Menurut anggota koalisi dari Ikatan Keluarga Orang Hilang Indonesia (IKOHI), Mugiyanto, Koalisi terkejut mendengar pernyataan Menteri Pertahanan (Menhan), Purnomo Yusgiantoro, yang mengatakan dia menolak meratifikasi.

Koalisi menilai pernyataan bertentangan dengan langkah maju yang telah dilakukan Kemenkumham dan Kemlu dalam rangka mempersiapkan ratifikasi. Misalnya menyusun naskah akademis dan RUU Pengesahan Ratifikasi, mengunjungi markas ICC di Belanda beberapa kali serta berbagai pernyataan resmi pemerintah di forum internasional untuk mendukung ICC. Oleh karenanya, Mugiyanto mengatakan tidak pada tempatnya Menhan mengeluarkan statement tersebut secara eksplisit kepada publik.

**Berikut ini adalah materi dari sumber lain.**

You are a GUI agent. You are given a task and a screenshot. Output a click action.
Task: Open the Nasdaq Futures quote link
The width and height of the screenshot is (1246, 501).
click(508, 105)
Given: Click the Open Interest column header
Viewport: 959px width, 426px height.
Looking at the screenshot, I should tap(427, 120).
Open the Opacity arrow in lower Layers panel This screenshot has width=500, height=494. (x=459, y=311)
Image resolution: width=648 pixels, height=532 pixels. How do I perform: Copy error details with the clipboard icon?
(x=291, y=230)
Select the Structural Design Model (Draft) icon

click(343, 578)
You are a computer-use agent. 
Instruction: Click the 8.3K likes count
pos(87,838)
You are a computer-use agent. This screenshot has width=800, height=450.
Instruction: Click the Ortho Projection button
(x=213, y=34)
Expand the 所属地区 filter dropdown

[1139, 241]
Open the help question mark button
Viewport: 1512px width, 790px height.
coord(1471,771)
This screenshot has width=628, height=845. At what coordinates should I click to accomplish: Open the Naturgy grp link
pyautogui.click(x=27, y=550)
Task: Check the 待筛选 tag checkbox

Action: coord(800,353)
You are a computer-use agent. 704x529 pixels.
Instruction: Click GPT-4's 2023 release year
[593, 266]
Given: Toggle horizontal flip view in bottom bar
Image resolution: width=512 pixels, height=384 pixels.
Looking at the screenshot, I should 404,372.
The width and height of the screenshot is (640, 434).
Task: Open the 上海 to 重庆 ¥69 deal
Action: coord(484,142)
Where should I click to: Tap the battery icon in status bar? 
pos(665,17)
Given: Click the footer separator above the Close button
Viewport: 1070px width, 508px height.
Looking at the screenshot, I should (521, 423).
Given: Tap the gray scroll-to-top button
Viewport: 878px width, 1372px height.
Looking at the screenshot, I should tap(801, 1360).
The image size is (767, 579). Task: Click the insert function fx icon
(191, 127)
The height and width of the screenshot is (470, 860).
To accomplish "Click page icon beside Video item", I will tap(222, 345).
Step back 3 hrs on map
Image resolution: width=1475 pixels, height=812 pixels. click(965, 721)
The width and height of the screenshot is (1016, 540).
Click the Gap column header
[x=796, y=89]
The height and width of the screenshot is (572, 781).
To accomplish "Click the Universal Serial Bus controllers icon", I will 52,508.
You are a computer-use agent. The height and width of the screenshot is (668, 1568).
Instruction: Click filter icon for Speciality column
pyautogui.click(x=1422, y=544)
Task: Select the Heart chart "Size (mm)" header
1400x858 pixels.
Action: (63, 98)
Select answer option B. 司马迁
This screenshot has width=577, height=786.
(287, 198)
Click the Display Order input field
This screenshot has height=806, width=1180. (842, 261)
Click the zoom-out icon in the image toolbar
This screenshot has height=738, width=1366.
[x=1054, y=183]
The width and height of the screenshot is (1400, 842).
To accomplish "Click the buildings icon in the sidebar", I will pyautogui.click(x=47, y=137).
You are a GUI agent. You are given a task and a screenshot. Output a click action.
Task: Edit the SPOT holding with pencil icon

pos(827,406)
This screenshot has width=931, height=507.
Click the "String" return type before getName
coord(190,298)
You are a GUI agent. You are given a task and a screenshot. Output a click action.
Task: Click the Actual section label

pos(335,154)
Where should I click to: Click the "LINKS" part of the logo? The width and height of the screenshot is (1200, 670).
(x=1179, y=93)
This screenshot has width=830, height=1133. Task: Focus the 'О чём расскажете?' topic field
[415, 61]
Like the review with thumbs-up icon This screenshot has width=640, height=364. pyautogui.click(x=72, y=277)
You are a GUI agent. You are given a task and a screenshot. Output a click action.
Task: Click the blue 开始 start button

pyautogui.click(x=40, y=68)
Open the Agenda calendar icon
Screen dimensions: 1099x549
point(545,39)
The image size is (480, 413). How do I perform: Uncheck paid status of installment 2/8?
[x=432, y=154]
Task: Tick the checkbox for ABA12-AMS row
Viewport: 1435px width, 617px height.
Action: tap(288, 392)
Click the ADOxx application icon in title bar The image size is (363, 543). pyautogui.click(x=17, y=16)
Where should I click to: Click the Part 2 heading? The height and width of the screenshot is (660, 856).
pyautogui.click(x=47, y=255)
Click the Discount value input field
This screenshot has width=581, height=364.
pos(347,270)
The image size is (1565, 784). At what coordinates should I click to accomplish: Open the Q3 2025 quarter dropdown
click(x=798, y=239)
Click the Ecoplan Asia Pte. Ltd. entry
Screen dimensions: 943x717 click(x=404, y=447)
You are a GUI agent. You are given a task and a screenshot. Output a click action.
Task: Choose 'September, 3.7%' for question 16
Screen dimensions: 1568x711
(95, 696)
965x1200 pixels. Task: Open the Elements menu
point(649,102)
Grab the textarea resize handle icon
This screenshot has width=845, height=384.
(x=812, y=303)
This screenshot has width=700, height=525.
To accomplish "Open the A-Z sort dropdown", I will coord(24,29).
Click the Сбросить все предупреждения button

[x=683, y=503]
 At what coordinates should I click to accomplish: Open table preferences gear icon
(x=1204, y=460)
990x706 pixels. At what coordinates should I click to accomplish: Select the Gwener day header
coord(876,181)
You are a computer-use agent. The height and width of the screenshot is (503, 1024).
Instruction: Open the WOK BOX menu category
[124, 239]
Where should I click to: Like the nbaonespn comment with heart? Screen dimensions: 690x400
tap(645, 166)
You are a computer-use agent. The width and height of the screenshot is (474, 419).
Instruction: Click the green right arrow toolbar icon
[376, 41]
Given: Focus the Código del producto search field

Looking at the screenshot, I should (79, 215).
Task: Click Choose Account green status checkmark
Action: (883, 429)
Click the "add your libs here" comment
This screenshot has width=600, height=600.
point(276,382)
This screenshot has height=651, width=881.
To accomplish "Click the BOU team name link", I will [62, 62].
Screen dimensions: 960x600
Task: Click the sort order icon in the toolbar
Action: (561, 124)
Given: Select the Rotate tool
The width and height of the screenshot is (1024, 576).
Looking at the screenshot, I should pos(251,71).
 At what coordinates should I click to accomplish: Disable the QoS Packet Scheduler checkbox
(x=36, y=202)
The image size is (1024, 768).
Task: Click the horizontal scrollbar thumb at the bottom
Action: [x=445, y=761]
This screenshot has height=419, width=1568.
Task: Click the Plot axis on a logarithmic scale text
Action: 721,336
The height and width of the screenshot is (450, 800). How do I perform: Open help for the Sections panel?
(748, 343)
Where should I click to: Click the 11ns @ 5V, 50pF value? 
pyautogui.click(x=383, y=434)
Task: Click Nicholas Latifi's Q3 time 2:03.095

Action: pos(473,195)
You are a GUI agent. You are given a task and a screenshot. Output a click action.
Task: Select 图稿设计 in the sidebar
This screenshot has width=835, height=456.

Pasalnya, ucapan itu dapat diartikan bahwa Menhan mengarahkan agar pemerintah tidak meratifikasi Statuta Roma. Sebagai kementerian yang membawahi sektor keamanan, Mugiyanto mengatakan sudah semestinya militer tunduk pada otoritas sipil. “Dalam hal ini Presiden dan kementerian lain menyatakan dukungan untuk meratifikasi dan itu sudah ada di RANHAM yang artinya mau diratifikasi. Tapi kenapa Menhan menolak,” katanya dalam media briefing di kantor Imparsial Jakarta, Kamis (23/5).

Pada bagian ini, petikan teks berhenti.